State-run Central Bank of India has acquired a 26% stake in Future Generali India Insurance (FGII), becoming a promoter in the private general insurer. In an interview, FGII managing director and CEO Anup Rau tells Narayanan V that the tie-up offers a goldmine of general insurance opportunities for the PSB, while also helping the insurer to scale up its property line of business. Excerpts:

How will Central Bank of India coming in as a shareholder change things for FGII?

Unlike life insurance, bancassurance hasn’t been a major distribution channel for general insurance companies, contributing about 6% of the top line. That said, I see strong potential here. SME lending is one big opportunity. Second, rural markets are tough to penetrate due to high distribution costs. Central Bank gives us a real opportunity here. It has 80 million customers and 4,800 touchpoints. On the other hand, the bank sees general insurance as a goldmine and an under-served space. I expect our share of business from bancassurance to rise from 6% to around 10% with this partnership.

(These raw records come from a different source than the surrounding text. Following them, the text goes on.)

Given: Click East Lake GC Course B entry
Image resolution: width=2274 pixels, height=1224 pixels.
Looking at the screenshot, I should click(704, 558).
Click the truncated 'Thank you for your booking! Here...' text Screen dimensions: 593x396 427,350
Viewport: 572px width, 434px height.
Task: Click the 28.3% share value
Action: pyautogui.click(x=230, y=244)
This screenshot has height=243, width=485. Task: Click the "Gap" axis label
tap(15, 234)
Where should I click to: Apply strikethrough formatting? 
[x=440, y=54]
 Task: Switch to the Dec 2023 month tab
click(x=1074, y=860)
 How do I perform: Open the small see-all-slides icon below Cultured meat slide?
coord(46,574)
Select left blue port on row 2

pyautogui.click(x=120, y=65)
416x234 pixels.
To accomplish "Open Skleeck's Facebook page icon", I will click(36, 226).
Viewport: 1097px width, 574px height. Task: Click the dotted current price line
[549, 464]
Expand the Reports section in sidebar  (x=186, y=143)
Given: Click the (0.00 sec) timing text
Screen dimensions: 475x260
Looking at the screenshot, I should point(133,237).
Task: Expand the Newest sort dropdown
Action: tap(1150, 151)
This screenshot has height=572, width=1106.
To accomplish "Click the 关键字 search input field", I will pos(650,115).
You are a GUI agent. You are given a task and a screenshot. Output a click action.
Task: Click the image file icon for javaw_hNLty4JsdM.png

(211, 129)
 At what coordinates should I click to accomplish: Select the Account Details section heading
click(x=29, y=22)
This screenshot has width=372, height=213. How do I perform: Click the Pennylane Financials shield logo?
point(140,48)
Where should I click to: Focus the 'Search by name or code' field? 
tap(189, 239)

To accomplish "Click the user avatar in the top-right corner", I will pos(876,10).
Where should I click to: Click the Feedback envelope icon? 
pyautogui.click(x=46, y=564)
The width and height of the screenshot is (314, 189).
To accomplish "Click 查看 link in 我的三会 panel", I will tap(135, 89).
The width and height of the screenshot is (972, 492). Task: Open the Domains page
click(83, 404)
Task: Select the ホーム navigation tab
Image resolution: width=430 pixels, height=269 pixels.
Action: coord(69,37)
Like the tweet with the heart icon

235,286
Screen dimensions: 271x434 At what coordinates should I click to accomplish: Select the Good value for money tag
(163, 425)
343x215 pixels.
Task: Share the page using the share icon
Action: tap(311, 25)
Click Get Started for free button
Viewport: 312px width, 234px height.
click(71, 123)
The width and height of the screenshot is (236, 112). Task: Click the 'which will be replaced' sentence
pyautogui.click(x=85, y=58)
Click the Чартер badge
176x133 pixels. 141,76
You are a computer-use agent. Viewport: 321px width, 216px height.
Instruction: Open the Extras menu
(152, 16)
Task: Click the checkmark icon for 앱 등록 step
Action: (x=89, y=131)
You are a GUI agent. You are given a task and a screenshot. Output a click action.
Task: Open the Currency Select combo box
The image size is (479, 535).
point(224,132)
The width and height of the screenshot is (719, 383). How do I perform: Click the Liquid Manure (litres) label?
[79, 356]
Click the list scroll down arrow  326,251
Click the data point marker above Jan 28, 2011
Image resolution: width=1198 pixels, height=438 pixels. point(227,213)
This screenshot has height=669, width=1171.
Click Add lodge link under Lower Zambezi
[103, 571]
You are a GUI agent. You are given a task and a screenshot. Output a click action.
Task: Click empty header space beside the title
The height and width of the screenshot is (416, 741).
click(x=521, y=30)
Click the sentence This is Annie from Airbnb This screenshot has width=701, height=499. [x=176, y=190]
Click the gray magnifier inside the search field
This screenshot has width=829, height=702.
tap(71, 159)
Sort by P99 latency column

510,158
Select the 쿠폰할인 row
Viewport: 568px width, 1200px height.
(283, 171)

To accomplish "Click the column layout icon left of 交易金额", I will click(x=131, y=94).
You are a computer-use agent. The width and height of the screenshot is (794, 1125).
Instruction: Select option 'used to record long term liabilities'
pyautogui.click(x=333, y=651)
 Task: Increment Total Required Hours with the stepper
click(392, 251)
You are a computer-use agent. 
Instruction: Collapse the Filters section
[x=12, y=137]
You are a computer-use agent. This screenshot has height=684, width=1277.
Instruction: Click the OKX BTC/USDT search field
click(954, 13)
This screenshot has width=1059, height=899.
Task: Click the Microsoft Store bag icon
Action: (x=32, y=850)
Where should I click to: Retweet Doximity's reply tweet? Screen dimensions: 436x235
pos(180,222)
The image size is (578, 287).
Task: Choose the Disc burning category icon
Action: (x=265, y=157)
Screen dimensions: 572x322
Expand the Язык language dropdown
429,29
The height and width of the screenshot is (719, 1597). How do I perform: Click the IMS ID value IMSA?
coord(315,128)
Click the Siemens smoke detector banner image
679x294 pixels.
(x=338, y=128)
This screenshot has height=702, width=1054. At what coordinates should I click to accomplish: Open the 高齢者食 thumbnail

Motor insurance accounted for a third of your gross direct premium of ₹5,408 crore. Is the slowdown in new vehicle sales affecting you?

Motor insurance demand is dependent on new vehicle sales. However, 80% of the insurance is renewal and only 20% is driven by new vehicles. The idea is to see whether we can penetrate more in under-served segments. The regulator has also been asking insurers to tap under-insured or uninsured vehicles, rather than fighting over the same set of customers. Today, a third of our retail business comes from the agency channel and 60–70% of the channel is motor. Almost all of it is renewal. In terms of premium, it may be muted, but coverage-wise, it is a different story, which is probably the right way to look at it.

Lack of price revision in motor third party insurance rates is a prime reason behind the muted premium growth.

You had called for deregulation in motor third party rates.

I believe certain segments clearly warrant a change. High-tonnage vehicles have loss ratios of 150–200%, while others — school buses and three-wheelers in specific urban markets — have loss ratios in the 40–50% range. These segments need rate corrections at both ends. Prescribed pricing is tricky. It’s better to deregulate and allow genuine price discovery in the market. With regulated pricing, insurers tend to avoid loss-making segments because the mandated rates aren’t viable. On the other hand, in low-loss segments like school buses, competition becomes so intense that sourcing costs significantly go up. Ultimately, the customer doesn’t benefit.

Health insurance premium is also not growing.

There are a couple of structural issues. One is that the industry’s loss ratio is close to 100%, especially in group health. If you add direct costs, commissions and allocated costs, it’s well over the top now. To manage these loss ratios, companies will need to raise premiums. But, if premiums go up, the product becomes less attractive for customers.

There needs to be some sanity in how all stakeholders come together to ensure pricing is viable. By that, I mean there has to be more rationality in how hospitals charge. One of the things the regulator has been trying to do is standardise rates across certain categories of hospitals for the same procedures. That is something, probably, the new dispensation will also look at once it comes in. The other big issue is fraud. When there’s a lot of fraud, the honest customer ends up paying more because those costs get passed on.

Unless these issues are addressed, premiums will continue to rise and make health insurance less and less attractive. In fact, most of the growth is now coming from renewals — new business is almost flat. That’s a matter of grave concern.